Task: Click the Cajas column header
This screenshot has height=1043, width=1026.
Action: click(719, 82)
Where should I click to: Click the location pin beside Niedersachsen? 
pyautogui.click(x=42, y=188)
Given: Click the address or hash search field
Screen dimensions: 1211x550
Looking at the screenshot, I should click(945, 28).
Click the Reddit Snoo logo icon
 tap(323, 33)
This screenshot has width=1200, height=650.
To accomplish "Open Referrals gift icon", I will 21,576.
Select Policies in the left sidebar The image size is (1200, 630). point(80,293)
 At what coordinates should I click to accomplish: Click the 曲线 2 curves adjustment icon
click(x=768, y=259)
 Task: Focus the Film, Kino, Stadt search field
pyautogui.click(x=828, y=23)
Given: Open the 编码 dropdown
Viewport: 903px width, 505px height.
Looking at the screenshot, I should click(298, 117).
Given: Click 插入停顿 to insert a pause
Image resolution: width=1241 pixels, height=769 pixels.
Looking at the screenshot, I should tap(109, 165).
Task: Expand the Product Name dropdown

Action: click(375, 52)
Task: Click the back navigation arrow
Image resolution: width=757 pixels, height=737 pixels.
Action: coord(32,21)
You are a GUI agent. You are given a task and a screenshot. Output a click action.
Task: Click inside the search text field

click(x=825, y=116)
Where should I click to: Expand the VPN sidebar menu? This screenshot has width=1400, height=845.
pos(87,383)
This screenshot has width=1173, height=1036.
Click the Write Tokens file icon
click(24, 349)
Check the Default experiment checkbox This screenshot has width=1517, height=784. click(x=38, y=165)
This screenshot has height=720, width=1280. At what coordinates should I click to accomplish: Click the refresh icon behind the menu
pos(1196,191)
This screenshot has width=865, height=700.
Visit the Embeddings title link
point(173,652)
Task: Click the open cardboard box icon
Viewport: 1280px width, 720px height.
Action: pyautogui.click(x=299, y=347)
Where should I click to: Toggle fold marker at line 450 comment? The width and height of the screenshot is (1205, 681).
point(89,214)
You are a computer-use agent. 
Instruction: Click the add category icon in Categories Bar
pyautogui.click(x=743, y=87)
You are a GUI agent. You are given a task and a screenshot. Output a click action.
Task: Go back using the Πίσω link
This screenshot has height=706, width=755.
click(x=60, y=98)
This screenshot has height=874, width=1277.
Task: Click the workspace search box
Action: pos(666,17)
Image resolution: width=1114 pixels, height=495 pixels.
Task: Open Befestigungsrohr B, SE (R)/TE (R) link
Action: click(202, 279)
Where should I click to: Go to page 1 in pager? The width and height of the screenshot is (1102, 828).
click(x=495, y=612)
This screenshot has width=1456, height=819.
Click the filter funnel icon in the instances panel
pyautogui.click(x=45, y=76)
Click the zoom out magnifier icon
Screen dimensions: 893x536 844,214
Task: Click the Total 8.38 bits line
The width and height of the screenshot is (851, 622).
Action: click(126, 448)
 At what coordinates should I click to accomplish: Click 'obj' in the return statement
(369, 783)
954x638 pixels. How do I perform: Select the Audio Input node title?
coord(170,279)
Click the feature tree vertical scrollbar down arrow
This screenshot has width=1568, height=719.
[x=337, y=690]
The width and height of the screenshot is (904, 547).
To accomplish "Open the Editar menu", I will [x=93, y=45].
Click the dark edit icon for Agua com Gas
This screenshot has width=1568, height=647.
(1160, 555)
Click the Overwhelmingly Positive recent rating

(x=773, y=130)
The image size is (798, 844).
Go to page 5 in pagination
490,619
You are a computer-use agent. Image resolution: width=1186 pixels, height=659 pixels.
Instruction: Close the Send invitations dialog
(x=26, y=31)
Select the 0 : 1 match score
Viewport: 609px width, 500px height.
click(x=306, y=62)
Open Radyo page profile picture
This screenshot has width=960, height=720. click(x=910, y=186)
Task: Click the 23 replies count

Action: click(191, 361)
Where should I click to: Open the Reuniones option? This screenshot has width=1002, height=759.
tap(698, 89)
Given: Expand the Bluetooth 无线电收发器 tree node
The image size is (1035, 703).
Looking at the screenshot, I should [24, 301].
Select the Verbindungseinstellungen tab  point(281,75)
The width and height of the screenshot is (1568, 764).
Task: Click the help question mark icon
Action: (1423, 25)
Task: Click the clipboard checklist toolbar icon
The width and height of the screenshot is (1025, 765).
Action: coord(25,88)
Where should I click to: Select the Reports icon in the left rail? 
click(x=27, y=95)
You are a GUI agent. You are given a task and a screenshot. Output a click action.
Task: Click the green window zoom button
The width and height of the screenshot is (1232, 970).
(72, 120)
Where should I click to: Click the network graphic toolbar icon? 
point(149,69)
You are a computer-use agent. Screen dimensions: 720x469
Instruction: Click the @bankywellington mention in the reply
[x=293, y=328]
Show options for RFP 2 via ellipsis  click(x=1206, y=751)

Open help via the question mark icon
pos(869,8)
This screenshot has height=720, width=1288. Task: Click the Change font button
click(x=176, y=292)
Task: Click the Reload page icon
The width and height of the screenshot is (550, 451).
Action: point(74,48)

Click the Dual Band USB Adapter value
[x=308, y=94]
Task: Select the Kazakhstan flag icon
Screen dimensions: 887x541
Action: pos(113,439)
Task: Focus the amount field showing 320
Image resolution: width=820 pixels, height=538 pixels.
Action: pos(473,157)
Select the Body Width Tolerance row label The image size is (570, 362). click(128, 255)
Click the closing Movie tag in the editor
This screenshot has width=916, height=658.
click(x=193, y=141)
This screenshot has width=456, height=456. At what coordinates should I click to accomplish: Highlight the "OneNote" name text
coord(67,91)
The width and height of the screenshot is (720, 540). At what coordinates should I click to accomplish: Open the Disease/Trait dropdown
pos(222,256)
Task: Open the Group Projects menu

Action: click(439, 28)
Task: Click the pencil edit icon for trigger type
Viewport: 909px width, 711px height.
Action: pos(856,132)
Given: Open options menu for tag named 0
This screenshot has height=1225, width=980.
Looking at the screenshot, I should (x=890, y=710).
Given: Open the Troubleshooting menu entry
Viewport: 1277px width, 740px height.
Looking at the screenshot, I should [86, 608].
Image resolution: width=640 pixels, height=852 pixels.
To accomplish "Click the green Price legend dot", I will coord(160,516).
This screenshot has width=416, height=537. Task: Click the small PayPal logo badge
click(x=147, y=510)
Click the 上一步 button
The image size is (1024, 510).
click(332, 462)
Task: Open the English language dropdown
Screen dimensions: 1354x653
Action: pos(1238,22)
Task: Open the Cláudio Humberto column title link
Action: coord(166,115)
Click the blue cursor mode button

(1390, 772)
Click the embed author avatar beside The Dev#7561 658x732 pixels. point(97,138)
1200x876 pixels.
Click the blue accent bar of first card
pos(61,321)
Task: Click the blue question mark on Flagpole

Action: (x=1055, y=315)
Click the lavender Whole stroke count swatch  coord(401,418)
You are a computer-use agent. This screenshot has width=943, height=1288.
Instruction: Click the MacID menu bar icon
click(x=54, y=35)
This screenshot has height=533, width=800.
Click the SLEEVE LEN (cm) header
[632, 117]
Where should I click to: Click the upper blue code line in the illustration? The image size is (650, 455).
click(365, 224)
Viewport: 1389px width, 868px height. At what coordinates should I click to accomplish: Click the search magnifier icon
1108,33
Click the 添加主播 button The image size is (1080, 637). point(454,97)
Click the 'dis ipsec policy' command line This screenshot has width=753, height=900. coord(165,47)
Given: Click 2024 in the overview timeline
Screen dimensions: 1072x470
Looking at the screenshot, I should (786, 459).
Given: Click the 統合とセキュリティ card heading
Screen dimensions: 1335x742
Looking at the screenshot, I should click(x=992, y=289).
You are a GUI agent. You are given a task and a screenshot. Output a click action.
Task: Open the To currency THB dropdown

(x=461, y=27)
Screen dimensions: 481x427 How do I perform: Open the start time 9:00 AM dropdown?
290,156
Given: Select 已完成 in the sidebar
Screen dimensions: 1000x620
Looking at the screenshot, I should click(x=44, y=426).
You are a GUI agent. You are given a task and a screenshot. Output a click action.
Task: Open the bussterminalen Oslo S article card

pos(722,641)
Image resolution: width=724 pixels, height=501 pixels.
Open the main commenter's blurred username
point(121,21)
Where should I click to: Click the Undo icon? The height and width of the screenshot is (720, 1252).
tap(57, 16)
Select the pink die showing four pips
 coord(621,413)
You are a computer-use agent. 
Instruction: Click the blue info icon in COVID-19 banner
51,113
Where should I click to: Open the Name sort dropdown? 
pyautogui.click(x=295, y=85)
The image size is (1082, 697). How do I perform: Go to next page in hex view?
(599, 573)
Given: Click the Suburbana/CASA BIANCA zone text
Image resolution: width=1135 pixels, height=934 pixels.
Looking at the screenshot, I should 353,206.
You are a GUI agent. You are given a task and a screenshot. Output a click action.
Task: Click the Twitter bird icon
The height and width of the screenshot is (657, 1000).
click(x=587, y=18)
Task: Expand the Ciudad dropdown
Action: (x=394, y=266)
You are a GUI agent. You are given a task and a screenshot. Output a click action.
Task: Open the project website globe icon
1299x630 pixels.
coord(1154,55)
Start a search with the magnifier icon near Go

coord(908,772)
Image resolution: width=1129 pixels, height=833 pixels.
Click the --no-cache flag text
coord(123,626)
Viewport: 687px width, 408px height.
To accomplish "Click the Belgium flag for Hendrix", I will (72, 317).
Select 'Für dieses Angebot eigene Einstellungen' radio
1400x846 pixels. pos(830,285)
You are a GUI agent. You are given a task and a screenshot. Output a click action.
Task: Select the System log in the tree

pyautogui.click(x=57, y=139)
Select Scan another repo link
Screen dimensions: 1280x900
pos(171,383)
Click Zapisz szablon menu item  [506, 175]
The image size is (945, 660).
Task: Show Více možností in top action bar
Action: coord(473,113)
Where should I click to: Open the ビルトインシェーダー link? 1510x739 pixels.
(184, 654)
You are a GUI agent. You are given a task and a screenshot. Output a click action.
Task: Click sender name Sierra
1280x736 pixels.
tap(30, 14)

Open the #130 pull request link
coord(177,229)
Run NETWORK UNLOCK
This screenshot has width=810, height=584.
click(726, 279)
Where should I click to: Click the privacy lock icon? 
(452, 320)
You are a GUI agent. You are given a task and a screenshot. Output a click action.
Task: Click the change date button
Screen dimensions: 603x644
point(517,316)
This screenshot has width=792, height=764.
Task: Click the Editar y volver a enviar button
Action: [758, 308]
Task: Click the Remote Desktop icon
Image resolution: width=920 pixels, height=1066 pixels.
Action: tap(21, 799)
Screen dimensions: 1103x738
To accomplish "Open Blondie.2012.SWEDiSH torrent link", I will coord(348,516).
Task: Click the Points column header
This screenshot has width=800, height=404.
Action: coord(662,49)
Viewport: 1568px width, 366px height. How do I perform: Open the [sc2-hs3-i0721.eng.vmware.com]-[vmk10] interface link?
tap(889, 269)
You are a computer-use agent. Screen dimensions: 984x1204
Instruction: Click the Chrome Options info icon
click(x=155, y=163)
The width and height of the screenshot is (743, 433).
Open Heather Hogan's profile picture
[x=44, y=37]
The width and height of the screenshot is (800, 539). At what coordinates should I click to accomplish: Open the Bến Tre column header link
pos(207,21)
⁂
# REQUIRED ACTION
Above are the records; report each line in them that includes the word "green".

# FINAL ANSWER
Task: Click the green window zoom button
To accomplish "Click the green Price legend dot", I will coord(160,516).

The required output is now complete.